Most of the GPU equipped compute nodes on Talapas have 4 GPUs per node (Run /packages/racs/bin/slurm-show-gpus to see more information) Suppose we only needed one GPU for our simulation, then our job script may take the (new) form

#!/bin/bash

#SBATCH --account=<myPIRG>    ### Account used for job submission
#SBATCH --partition=gpu       ### Similar to a queue in PBS
#SBATCH --job-name=GPUjob     ### Job Name
#SBATCH --time=1-00:00:00     ### Wall clock time limit in Days-HH:MM:SS
#SBATCH --nodes=1             ### Node count required for the job
#SBATCH --ntasks-per-node=1   ### Nuber of tasks to be launched per Node
#SBATCH --gpus=1              ### General REServation of gpu:number of gpus
./my_executable $SLURM_JOB_GPUS

In this example, the program my_executable expects the GPU ordinal as an input. We use of the variable SLURM_JOB_GPUS to pass that information from SLURM without knowing a-priori which GPU I will run on.

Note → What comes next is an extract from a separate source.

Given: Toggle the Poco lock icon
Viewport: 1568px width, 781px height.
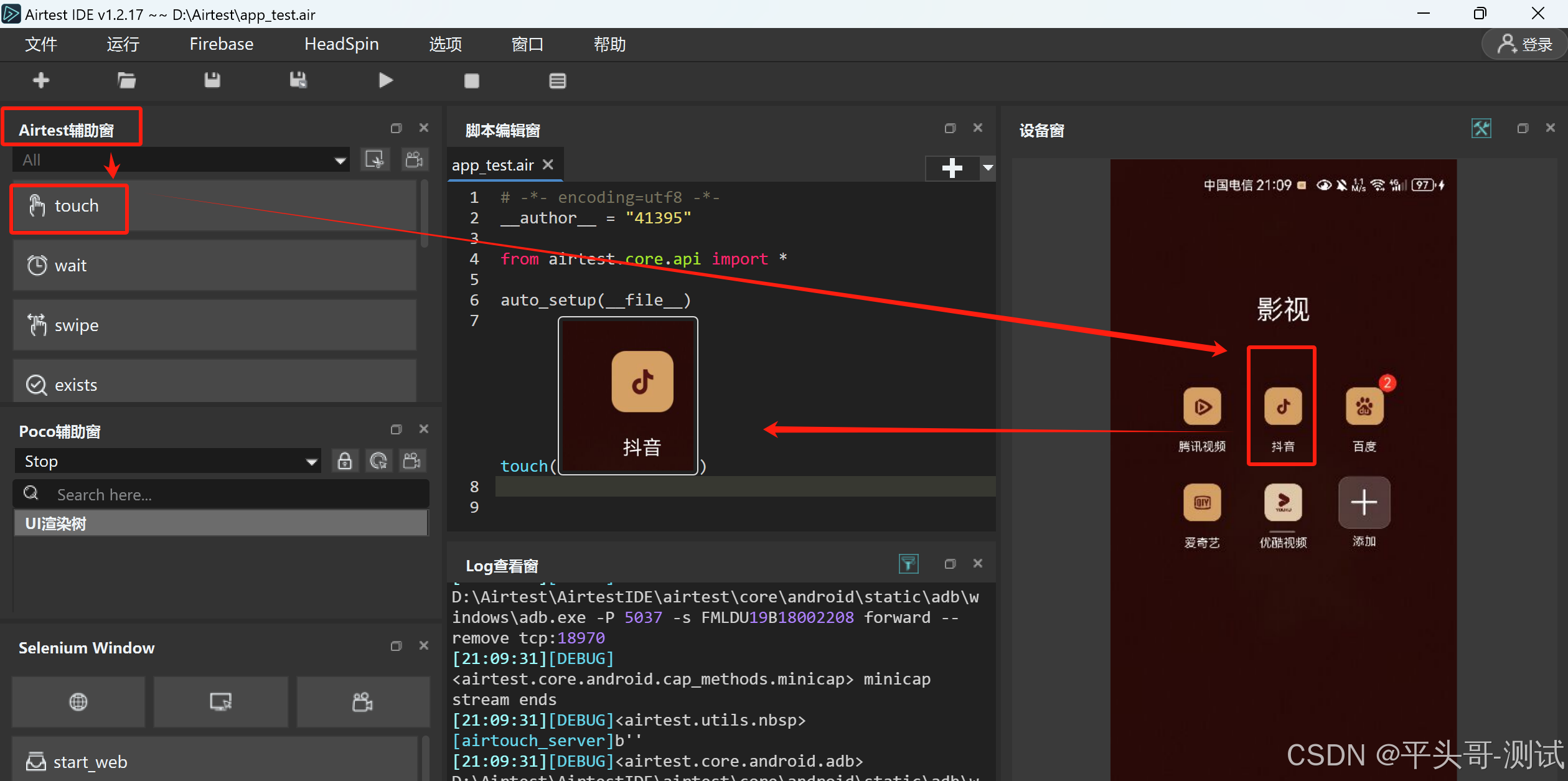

SLURM_JOB_GPUS is a list of the ordinal indexes of the gpus assigned to my job by slurm. With the request of a single GPU, this variable will store a single numeral from 0 to 3 (we have 4 GPUs on each node). If I wanted to use two GPUs, I would change gres=gpu:1 to gres=gpu:2, and then SLURM_JOB_GPUS would store a list of the form 0,1 (for example).

NOTE: The SLURM_JOB_GPUS variable is not set when using srun. The variable GPU_DEVICE_ORDINAL is set when using srun or sbatch and can be used instead.

There is also an old form that is similar. For most purposes, the new form is what you should use. Note, however, that with the new form, it’s very important to specify --nodes=1 if you need all of the GPUs to be allocated on a single node.

#!/bin/bash

#SBATCH --account=<myPIRG>    ### Account used for job submission
#SBATCH --partition=gpu       ### Similar to a queue in PBS
#SBATCH --job-name=GPUjob     ### Job Name
#SBATCH --time=1-00:00:00     ### Wall clock time limit in Days-HH:MM:SS
#SBATCH --nodes=1             ### Node count required for the job
#SBATCH --ntasks-per-node=1   ### Nuber of tasks to be launched per Node
#SBATCH --gpus=1              ### General REServation of gpu:number of gpus

./my_executable $SLURM_JOB_GPUS

GPU types

Currently, the gpu and gpulong partitions contain only NVidia A100 GPUs. Thus, you don’t need to explicitly specify a GPU type. Similarly, most other partitions contain only one kind of GPU.

Nvidia A100’s have a feature called “Multi-Instance-GPU Slicing” or MiG slicing that lets you split up the A100 into multiple “virtual GPUs” with a section of the total card’s VRAM allocated to each MiG device. On Talapas we have different slice’s available with vram settings of 10,40, and 80Gbs. To specify the amount of vram you want you would add a constraint flag to your sbatch script where the constraint can be ONE of: --constraint=gpu-10gb,gpu-40gb,gpu-80gb

The notable exception is the preempt partition, which contains most Talapas nodes. The easiest way to see the available types is by running the command /packages/racs/bin/slurm-show-gpus.

Alternatively, you can use node features (with the --constraint flag) to limit your job to other GPUs (if available in your partition) by tagging the gpu card type (i.e. a100, l40s, a40, v100, or h100). See available node features by running: /packages/racs/bin/slurm-show-features.